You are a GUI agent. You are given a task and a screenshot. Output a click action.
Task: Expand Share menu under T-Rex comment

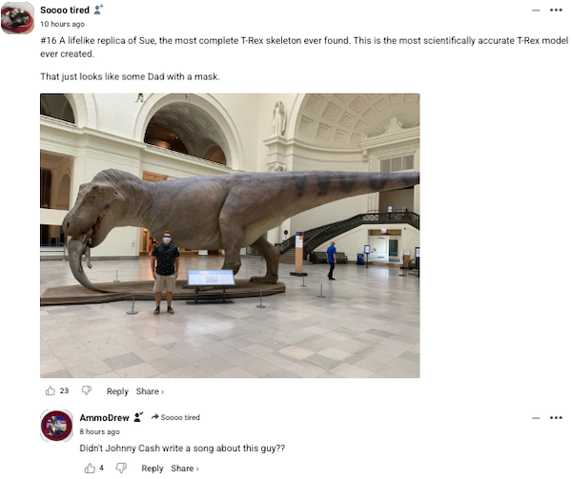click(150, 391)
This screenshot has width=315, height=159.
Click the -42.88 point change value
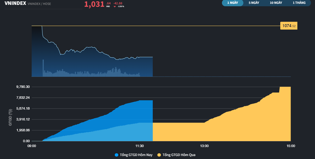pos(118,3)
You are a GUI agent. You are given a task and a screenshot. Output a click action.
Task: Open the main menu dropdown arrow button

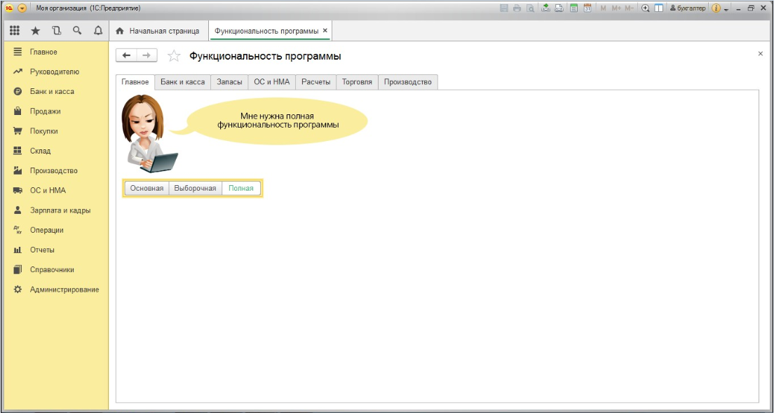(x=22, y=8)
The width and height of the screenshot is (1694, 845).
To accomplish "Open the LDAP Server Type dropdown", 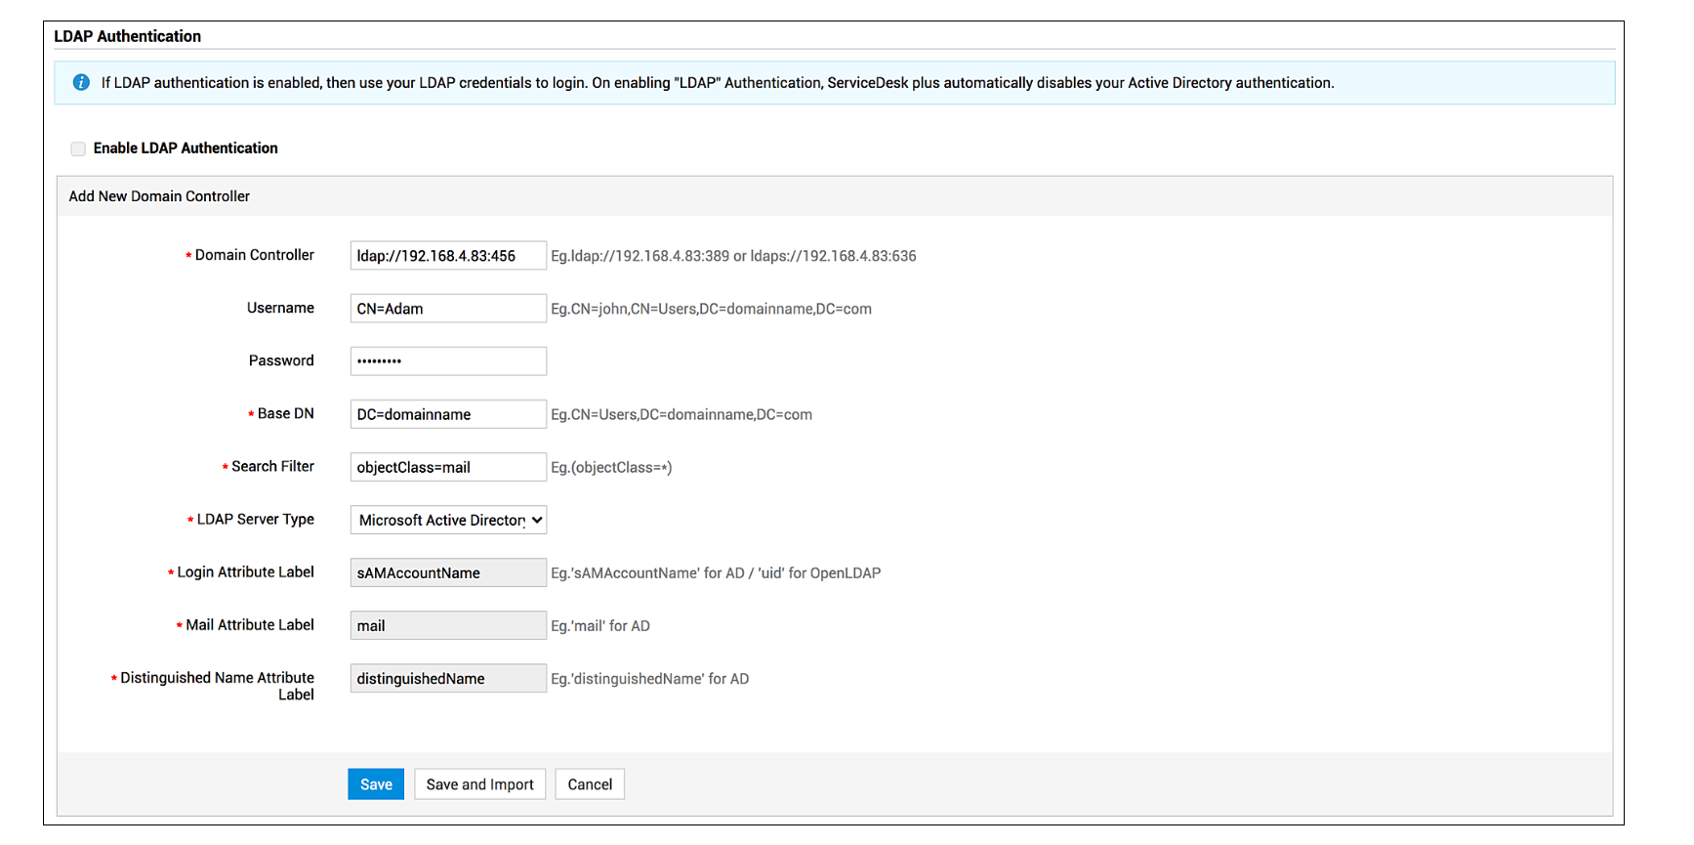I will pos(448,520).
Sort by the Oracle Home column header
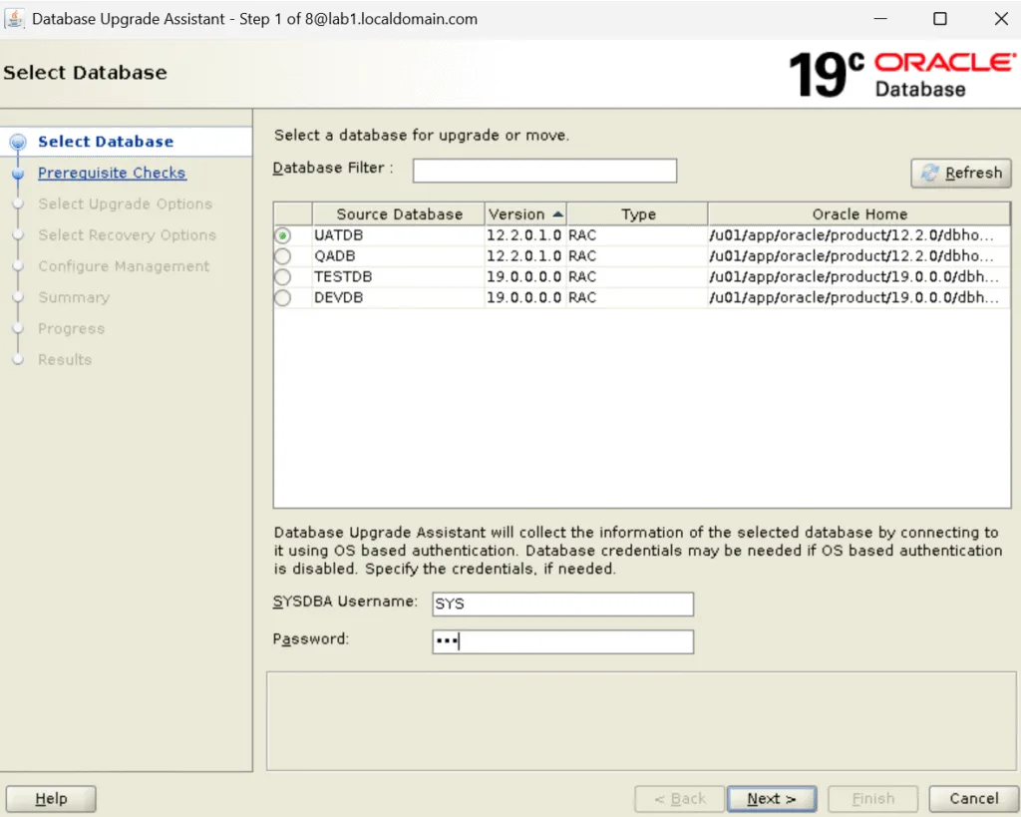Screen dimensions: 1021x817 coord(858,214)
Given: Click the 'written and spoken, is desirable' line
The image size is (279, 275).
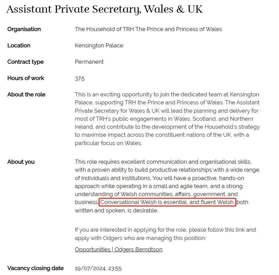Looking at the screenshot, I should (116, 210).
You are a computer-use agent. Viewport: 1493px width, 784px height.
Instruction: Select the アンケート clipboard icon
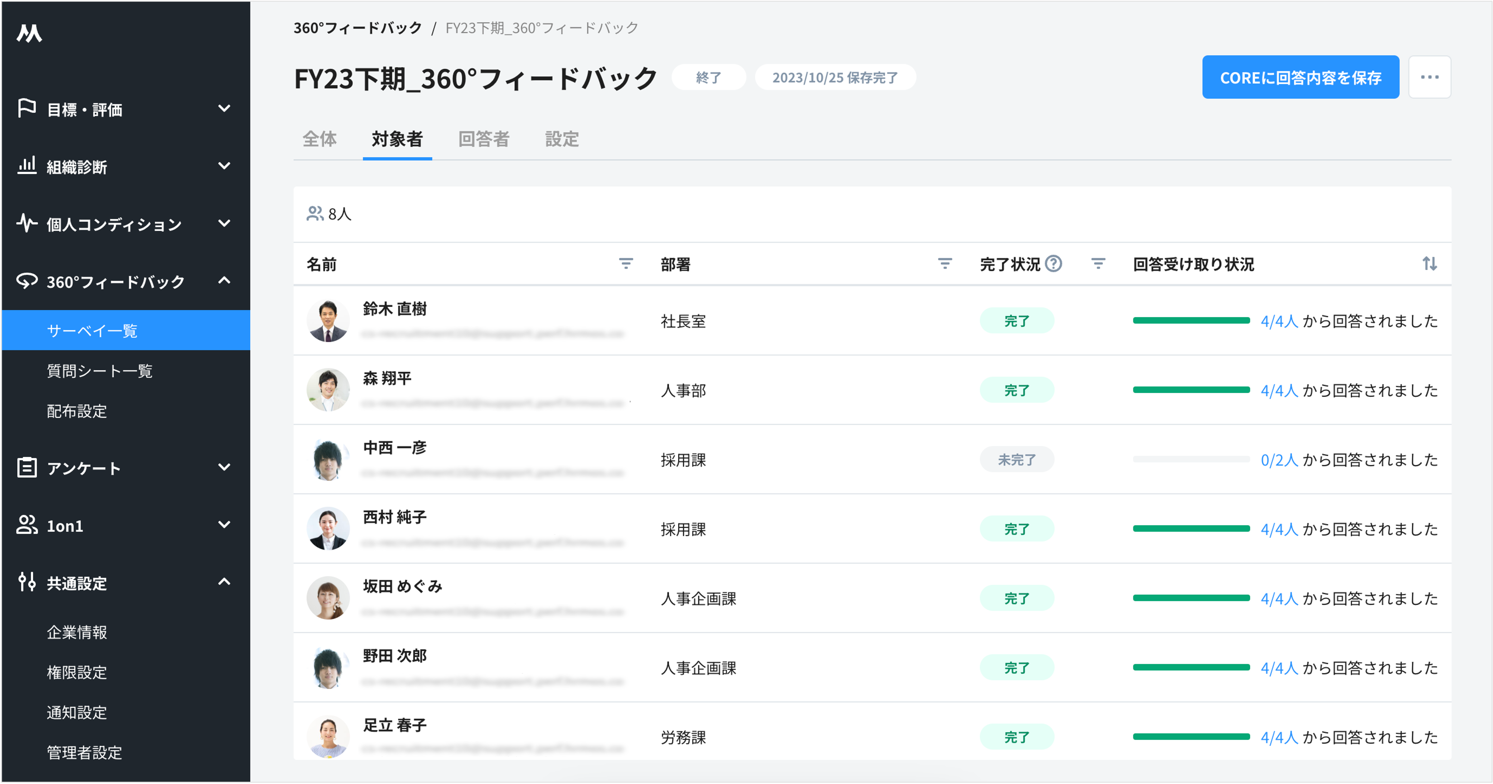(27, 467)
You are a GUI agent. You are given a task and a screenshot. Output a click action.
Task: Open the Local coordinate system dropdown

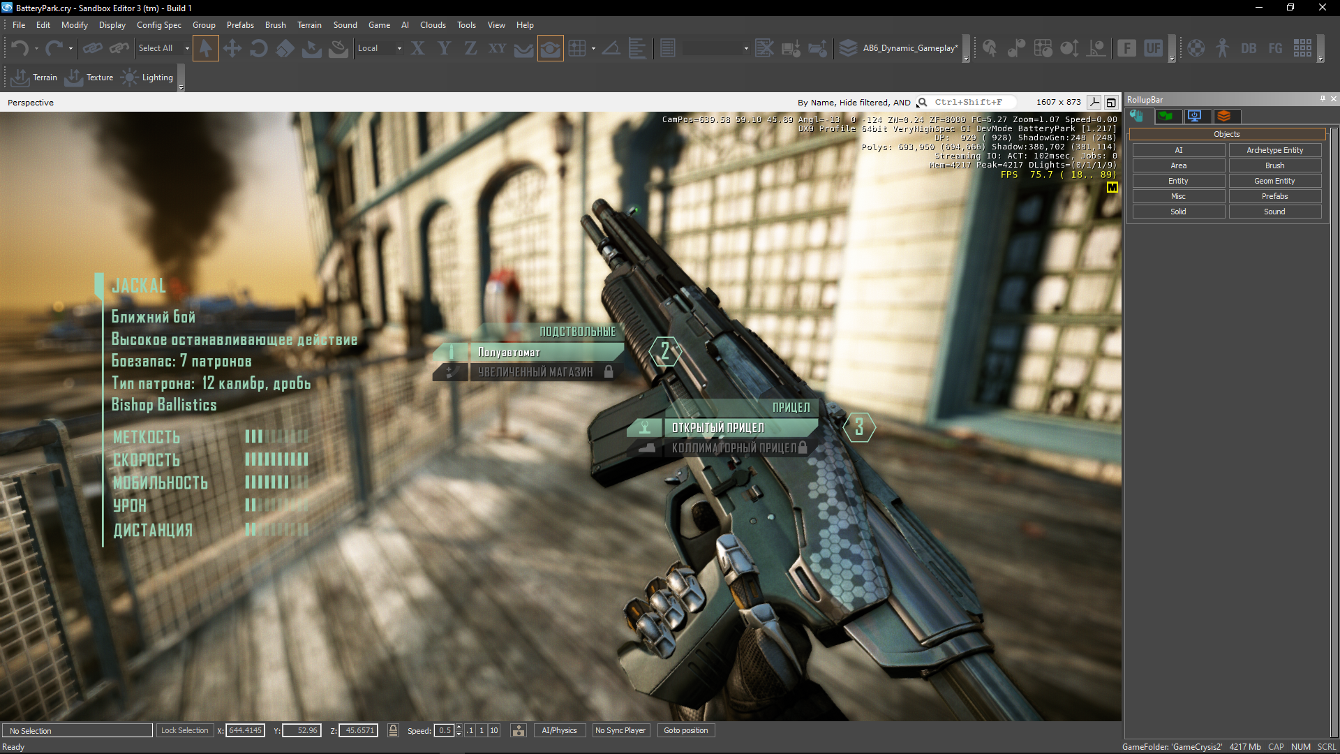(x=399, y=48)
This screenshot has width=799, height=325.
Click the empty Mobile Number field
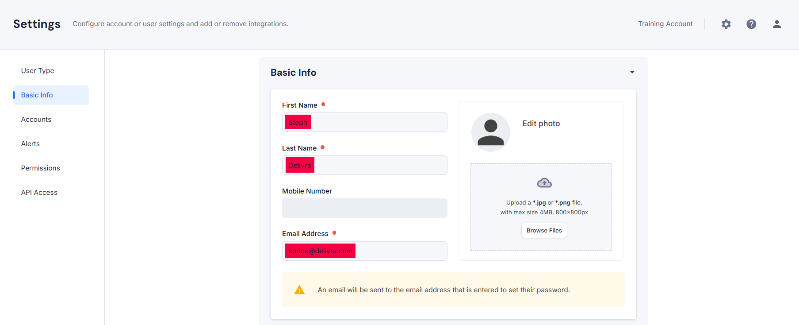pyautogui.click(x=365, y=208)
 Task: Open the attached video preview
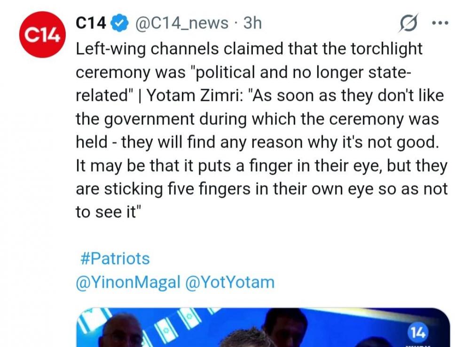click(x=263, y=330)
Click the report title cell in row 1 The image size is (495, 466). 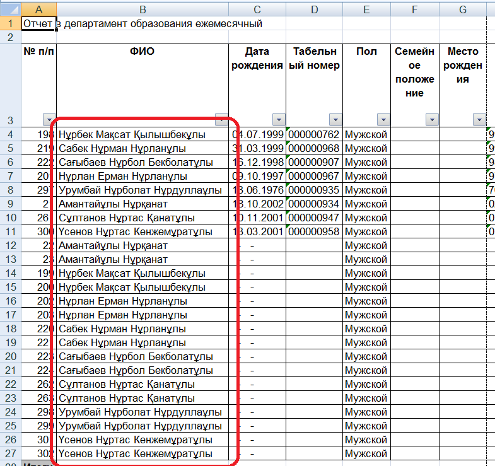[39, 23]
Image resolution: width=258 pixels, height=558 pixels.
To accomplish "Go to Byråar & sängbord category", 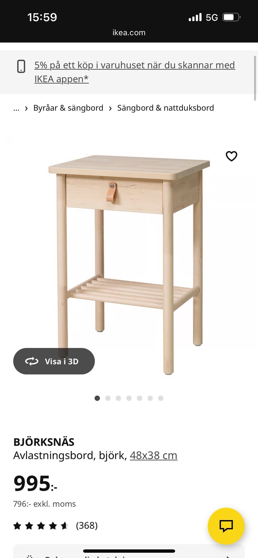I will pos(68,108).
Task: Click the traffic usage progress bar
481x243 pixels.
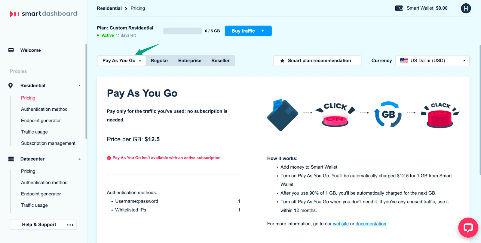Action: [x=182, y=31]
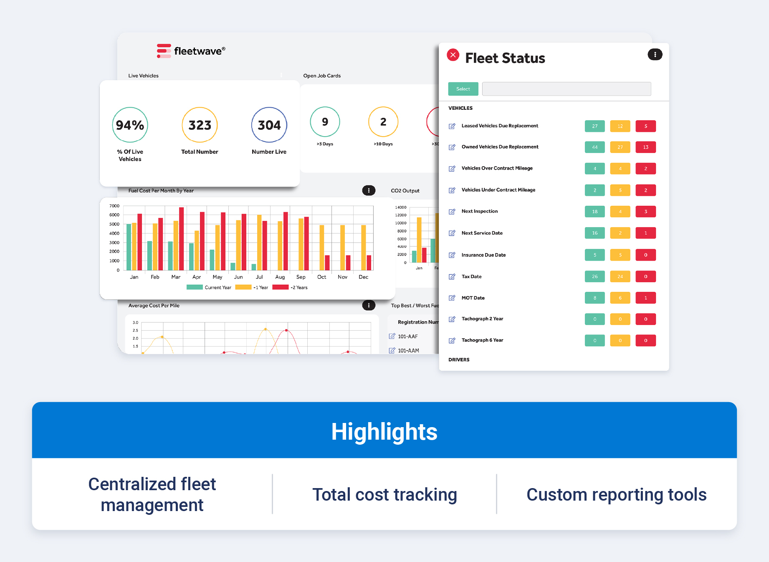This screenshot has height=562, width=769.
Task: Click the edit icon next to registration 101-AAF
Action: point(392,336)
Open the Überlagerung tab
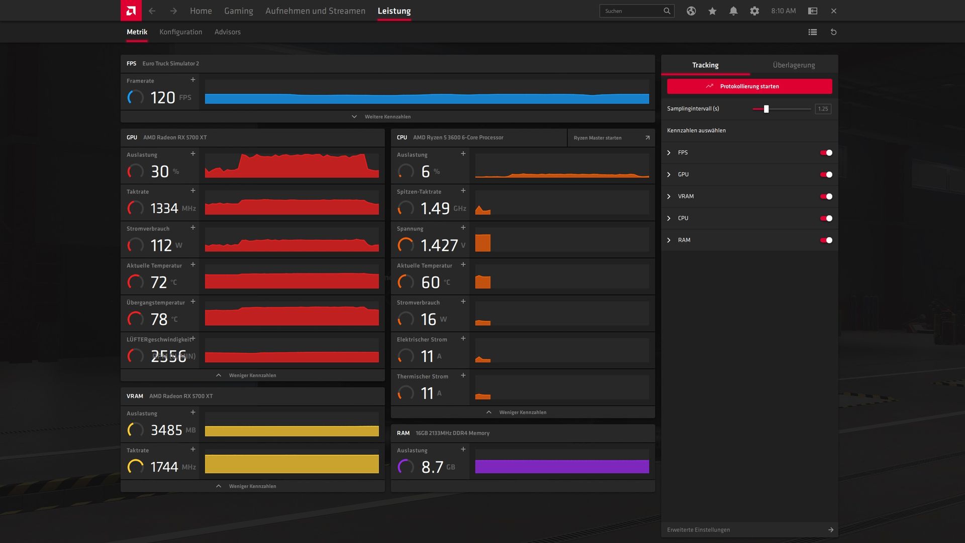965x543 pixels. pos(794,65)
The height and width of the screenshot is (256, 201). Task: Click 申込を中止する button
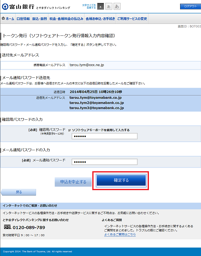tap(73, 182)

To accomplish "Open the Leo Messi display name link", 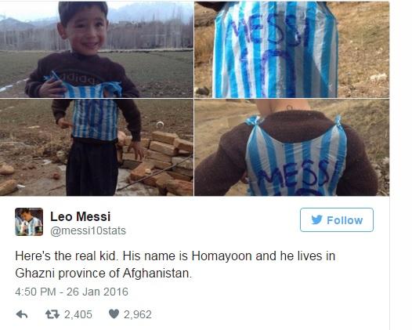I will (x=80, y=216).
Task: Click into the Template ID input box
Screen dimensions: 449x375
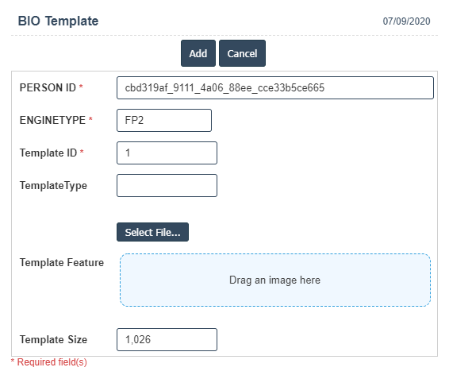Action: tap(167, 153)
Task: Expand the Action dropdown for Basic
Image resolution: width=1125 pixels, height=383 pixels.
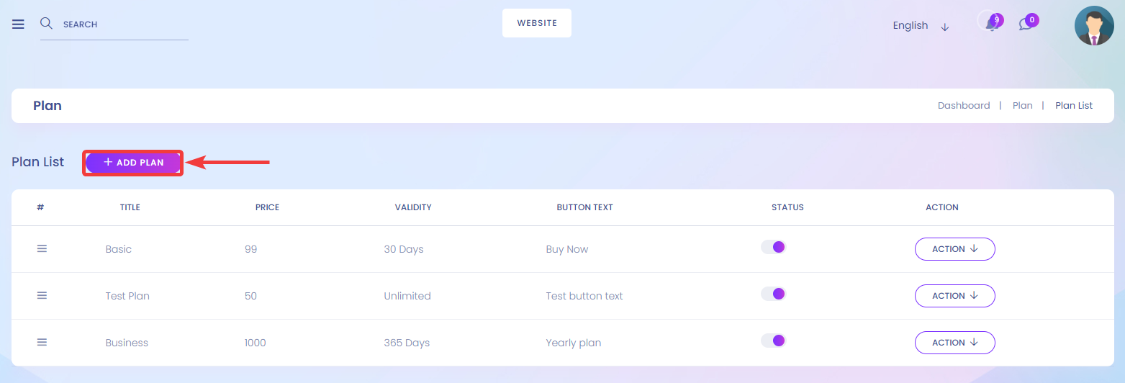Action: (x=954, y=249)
• • • • • • •
*EXERCISE REQUIREMENTS:* Rewrite the entries from the line containing "Task: Click into the Template ID input box" through the last of the entries, inclusive, replacing "input box" with "text field" and changing nothing else. Leave the pictures out.

*FINISHED TASK:*
Task: Click into the Template ID text field
Screen dimensions: 449x375
Action: tap(167, 153)
Task: Expand the Action dropdown for Basic
Image resolution: width=1125 pixels, height=383 pixels.
Action: (x=954, y=249)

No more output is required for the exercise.